EXERCISE DETAILS ->
In the listing below, transcribe the line that contains "Click the info circle icon beside About" and all lines following it, ending with the last line. Add nothing.

INFORMATION PROVIDED ->
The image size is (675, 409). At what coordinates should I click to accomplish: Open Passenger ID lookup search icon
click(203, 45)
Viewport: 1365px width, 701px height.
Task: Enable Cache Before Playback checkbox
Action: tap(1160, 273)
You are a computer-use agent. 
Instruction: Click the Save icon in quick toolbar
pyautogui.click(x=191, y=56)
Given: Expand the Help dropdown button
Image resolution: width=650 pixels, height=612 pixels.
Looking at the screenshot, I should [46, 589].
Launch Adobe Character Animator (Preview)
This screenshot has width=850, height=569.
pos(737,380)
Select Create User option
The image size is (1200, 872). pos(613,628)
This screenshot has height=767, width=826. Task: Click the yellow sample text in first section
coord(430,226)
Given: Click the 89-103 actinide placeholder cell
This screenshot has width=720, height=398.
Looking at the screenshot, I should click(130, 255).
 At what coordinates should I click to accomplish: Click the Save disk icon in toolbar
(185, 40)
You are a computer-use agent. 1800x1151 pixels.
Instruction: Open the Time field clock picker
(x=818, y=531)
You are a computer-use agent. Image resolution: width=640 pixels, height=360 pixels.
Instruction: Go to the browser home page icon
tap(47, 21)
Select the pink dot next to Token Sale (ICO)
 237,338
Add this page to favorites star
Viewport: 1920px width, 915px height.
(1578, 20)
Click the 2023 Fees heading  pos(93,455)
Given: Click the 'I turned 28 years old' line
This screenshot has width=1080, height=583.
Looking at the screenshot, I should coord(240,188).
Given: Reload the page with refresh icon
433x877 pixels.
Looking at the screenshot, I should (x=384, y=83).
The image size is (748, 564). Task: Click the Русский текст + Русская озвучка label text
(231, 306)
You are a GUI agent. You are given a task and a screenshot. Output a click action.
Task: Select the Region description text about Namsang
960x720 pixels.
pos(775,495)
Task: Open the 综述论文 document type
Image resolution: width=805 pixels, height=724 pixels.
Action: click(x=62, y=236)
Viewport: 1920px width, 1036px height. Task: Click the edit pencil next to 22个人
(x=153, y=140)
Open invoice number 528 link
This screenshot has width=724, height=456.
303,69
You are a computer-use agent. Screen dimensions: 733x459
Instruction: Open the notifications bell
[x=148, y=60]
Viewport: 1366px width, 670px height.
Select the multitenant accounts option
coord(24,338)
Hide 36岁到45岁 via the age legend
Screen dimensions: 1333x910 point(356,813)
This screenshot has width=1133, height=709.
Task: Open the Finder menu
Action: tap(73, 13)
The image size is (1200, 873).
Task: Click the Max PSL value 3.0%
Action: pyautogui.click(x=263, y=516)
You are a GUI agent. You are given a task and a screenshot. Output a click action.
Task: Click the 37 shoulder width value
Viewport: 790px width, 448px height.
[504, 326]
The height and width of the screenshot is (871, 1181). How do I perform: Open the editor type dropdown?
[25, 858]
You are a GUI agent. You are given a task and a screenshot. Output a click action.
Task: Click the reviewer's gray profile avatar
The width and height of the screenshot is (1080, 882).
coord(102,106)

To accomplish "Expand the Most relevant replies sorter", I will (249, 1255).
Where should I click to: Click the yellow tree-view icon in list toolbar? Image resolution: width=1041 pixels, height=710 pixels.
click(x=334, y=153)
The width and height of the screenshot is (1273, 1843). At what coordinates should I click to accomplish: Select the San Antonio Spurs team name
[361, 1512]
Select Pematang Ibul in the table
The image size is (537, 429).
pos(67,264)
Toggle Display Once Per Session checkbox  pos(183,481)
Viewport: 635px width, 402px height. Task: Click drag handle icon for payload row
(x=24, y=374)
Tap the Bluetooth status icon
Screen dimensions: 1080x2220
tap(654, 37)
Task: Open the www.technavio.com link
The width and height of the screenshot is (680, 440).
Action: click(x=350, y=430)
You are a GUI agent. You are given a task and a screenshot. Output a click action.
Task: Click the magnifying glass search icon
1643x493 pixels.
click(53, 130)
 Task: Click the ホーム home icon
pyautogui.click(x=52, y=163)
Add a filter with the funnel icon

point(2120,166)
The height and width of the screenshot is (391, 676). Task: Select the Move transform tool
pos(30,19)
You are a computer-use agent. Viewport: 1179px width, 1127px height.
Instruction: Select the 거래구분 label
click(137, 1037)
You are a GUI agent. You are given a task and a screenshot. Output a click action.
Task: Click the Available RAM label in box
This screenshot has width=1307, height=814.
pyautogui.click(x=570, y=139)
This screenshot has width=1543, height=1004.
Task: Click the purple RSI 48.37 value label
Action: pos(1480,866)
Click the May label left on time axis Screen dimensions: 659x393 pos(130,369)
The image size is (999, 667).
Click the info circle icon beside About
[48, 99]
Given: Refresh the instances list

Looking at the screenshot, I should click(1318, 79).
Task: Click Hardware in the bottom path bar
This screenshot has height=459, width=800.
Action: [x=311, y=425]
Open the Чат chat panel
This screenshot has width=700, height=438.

SOLUTION TO THIS TASK ->
Click the info circle icon beside About
[48, 99]
Given: Refresh the instances list

Looking at the screenshot, I should click(1318, 79).
Task: Click Hardware in the bottom path bar
This screenshot has height=459, width=800.
Action: [x=311, y=425]
Open the Чат chat panel
This screenshot has width=700, height=438.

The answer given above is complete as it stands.